Time to hit Google on the phone to decide where to head to next and it was indicate there was a small sea bird colony at Keflavik which we went to check but only found some low empty cliffs. What was interesting though was how much more advanced the Lupins were down in this warmer south-west corner with the first starting to come in to flower. In the north they had only just started poking their first leaves up through the soil.

Coming away from there we did find a pair of Golden Plover which we stopped to photograph for a while in the softening light.

Following the coast road along we ended up at the northern end of the mosy south-western peninsula in Iceland at Garðskagi Lighthouse. Stepping out of the 'campervan' we found a large board information with photographs showing the species that could be found. It stated something like 'Snow bunting are a common breeding species along the seawall' This raised our expectations as Snow Bunting, despite being a relatively common bird in Iceland,  had completely eluded us for nine days except for a possible sighting of one flying across the road several days earlier. Well we separated and walked and walked up and down that sea wall and the beach for ages and over a long distance trying to fine any signs of Snow Buntings but there were none to be found. Not even the chirp of a bunting was heard in our searching.

With nothing else there to photograph we decided to move in as it was starting to get late and we still had to find some accommodation for the night. The last bird of the day was a lone Whimbrel feeding along a grass verge on the edge of a car park.
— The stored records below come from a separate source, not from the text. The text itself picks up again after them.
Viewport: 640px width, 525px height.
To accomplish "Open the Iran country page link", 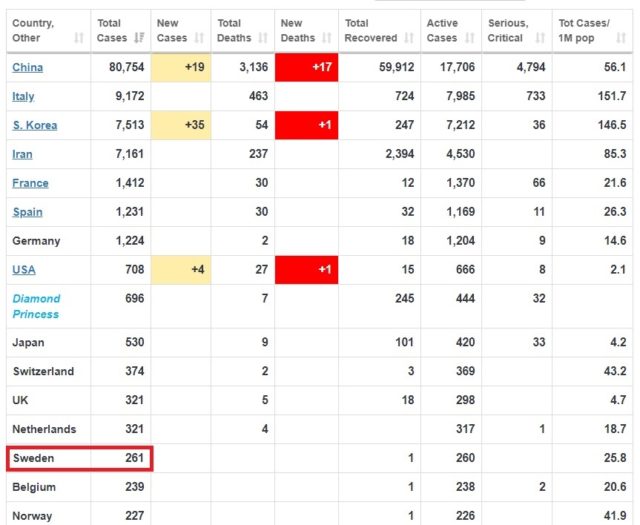I will pos(23,154).
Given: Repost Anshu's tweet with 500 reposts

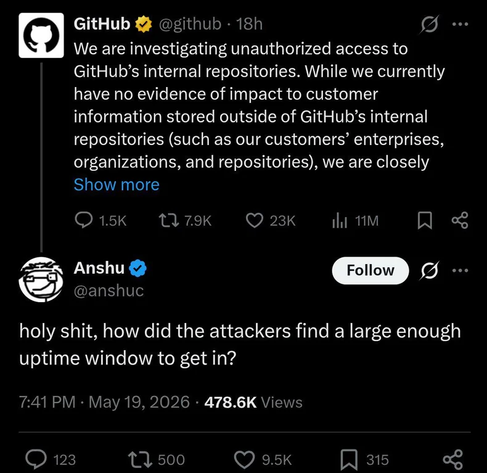Looking at the screenshot, I should point(157,460).
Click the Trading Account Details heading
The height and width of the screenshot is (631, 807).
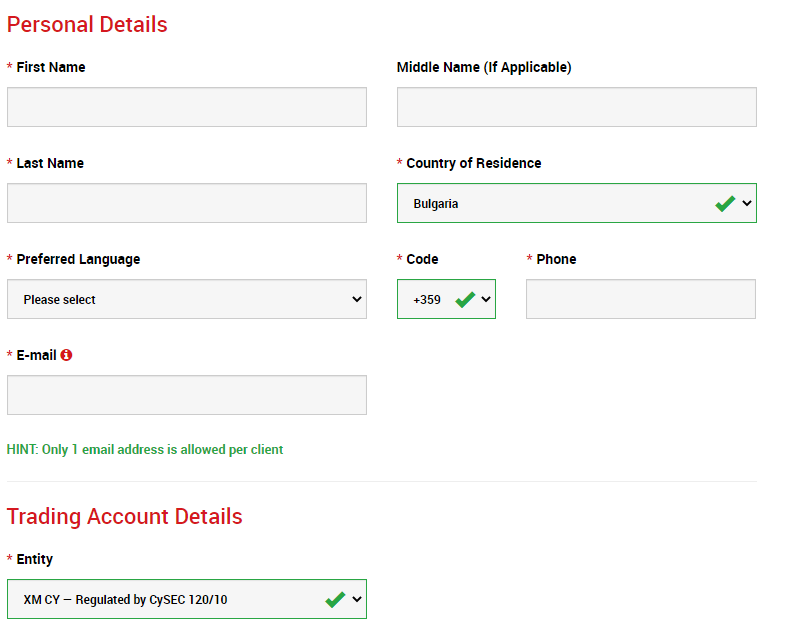tap(124, 516)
Driving back into Keflavik we booked into the Hotel Keilir for the last two nights. A nice tidy twin room with a great view. After sorting out the days photographs and kit, we popped over the road to a Chinese Restaurant. We were quite late arriving given the standard 9pm kitchen closing time and it was a strange experience as they started packing up the place as we ate. Chairs went up on the surrounding tables and the floor mopped around us. Following my early start I was more than ready for bed by the point and was asleep within minutes of hitting the pillow. Tomorrow I would be waking to the final day of our trip.

1 comment:

Dave Williams said...

The shots of the Red-necked Phalarope are stunning. I have only just discovered they return to Iceland in the second week of May so I hope they are not late next year as they are a top target on the wish list!